Les sacrifices humains ont été pratiqués par les populations de Palestine ; les
Cananéens et les Phéniciens brûlaient des enfants en l’honneur de leur dieu Moloch.
Les sacrifices d’enfants étaient également pratiqués dans le royaume d’Israël, nom
donné au royaume du nord qui se sépara du royaume de Juda à la mort de Salomon.
Selon 2 Rois 17,17 : Ils (les hommes d’Israël) ont fait passer par le feu leurs fils et
leurs filles, … ils ont fait ce qui est mal aux yeux du Seigneur, ils ont servi les idoles
et, pour ces raisons, le Seigneur les a écarté loin de sa présence : les habitants
d’Israël furent déporté en Assyrie et le royaume du nord disparut en 721.
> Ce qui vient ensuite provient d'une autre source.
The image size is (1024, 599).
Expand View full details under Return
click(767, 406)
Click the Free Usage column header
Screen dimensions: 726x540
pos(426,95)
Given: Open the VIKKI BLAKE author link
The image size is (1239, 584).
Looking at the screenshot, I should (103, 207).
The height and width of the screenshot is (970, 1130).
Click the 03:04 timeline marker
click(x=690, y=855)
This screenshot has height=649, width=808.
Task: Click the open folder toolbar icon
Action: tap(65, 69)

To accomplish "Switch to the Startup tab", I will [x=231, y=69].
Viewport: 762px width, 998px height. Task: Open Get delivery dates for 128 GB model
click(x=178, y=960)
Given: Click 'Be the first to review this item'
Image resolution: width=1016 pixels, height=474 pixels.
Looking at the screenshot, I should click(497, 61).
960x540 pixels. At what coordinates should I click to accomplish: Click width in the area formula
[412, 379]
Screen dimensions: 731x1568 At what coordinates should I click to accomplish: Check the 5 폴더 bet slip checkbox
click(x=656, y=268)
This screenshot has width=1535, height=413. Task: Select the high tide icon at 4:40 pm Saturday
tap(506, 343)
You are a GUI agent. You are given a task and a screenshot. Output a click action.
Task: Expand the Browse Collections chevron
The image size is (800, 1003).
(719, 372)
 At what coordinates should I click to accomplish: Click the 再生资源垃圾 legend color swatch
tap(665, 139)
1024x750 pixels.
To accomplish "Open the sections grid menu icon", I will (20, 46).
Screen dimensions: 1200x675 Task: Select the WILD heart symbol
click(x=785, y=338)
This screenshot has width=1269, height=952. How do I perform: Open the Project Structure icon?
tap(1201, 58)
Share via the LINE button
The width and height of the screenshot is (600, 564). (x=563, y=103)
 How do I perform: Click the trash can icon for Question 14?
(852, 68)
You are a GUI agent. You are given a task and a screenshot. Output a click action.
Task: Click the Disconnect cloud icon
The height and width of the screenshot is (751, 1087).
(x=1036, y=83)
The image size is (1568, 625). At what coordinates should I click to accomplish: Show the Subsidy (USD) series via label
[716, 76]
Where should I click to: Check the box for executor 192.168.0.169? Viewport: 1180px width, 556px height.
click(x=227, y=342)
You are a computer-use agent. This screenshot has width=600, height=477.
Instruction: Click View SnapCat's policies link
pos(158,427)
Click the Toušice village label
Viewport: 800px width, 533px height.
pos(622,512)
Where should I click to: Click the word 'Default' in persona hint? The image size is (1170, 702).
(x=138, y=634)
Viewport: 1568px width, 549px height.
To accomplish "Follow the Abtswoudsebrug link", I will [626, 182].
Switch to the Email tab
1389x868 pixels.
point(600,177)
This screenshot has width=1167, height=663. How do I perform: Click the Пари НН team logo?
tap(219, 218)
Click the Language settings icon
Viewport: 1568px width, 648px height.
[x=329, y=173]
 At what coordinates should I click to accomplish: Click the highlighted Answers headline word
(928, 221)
Les sacrifices humains étaient également en usage dans le royaume de Juda, au
sud. Ainsi le roi Ahaz, qui régna sur Juda de 735 à 716 (au moment de la disparition
du royaume du nord), ne fit pas ce qui est droit aux yeux du Seigneur, comme l’avait
fait le roi David son ancêtre, mais, entre autres abominations, (2 Rois 16, 3) il suivit le
chemin des rois d’Israël et même fit passer son fils par le feu .
Le roi Ezékias succéda à son père Ahaz sur le trône de Juda. A l’opposé de son
père, il demeura attaché au Seigneur sans se détourner de lui. Il garda les
commandements que le Seigneur avait prescrit à Moïse. Le Seigneur était avec lui, il
réussissait dans tout ce qu’il entreprenait (2 R 18, 6-7).
A la mort d’Ezékias, son fils Manassé lui succéda et régna longtemps sur Juda, de
687 à 642, soit quarante-six ans. Il revint aux abominations des nations païennes, il
éleva des autels aux idoles jusque dans l’enceinte du Temple. Il fit passer son fils par
le feu (2 R 21,6). Il répandit le sang innocent (le sang des condamnés innocents et le
sang des sacrifices humains) en telle quantité qu’il en remplit Jérusalem bord à bord
(2 R 21,16).
Josias, un roi juste, exerça la royauté de 640 à 609 : il suivit exactement le chemin
de David son père, sans dévier ni à droite, ni à gauche. Pendant son règne, à
l’occasion de travaux dans le Temple, le grand prêtre y retrouva un livre de la Loi. Il
en parla au secrétaire du roi et tous deux vinrent en faire la lecture devant le roi
Josias. A la suite de cette lecture, en application des prescriptions du texte retrouvé,
le roi décide de centraliser le culte à Jérusalem et de détruire tous les sanctuaires et
hauts lieux dédiés aux idoles. En particulier (2 Rois 23,10) le roi ordonne de profaner
le Tophet, le "Brûloir", pour que personne ne fasse plus passer son fils ou sa fille par
le feu en l’honneur des divinités païennes.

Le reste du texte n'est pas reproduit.